▶ _Extracted material_

* * *

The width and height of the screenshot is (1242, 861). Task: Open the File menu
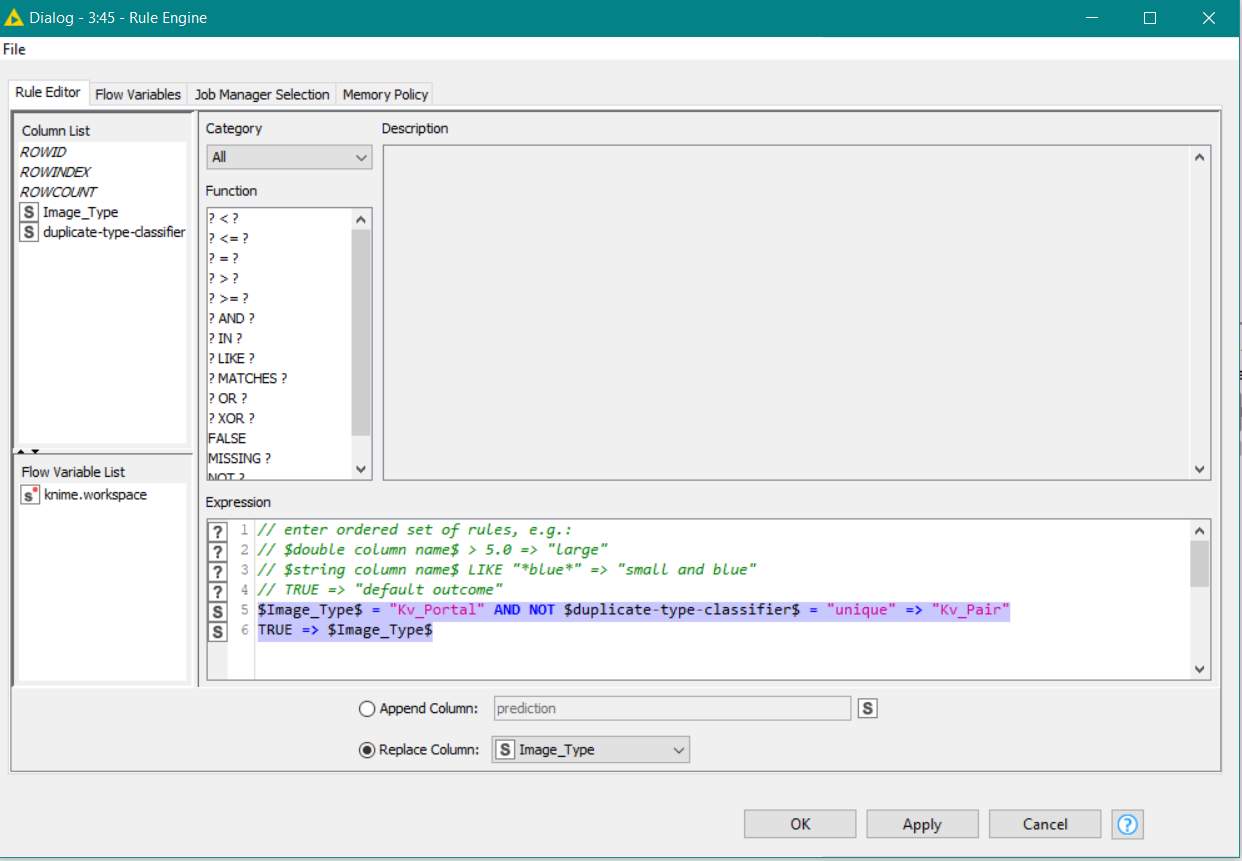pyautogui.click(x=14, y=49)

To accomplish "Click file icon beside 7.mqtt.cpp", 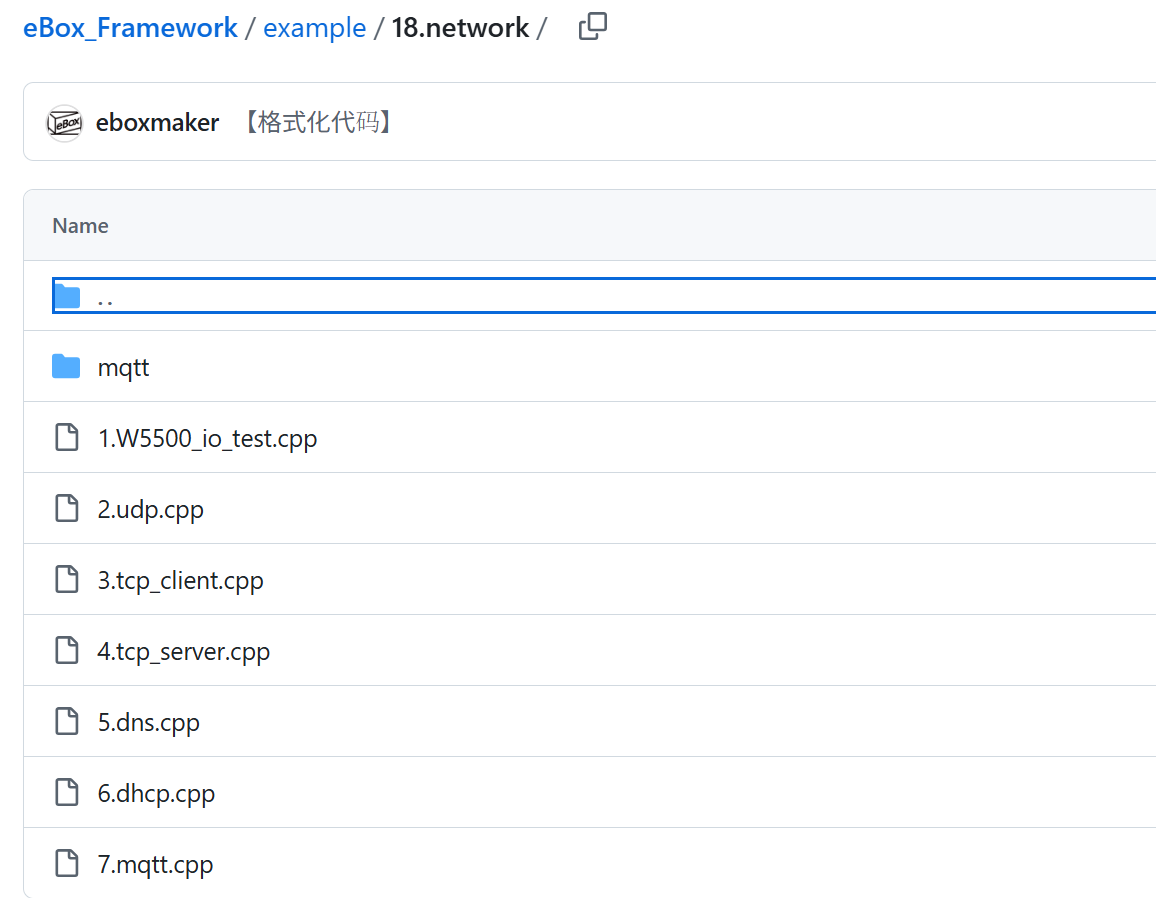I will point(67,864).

* * *

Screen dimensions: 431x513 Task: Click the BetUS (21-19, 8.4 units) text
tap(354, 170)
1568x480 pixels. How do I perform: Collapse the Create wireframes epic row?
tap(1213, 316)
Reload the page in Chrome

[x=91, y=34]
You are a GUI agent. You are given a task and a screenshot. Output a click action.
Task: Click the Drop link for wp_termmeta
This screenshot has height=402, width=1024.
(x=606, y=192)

* * *

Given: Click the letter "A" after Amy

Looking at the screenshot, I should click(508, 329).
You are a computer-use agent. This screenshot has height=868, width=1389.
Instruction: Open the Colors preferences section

* * *

Go line by line through the material above and return each one that includes "agent".

You are a GUI agent. You are given a task and a screenshot. Output a click action.
You are a computer-use agent. This screenshot has height=868, width=1389.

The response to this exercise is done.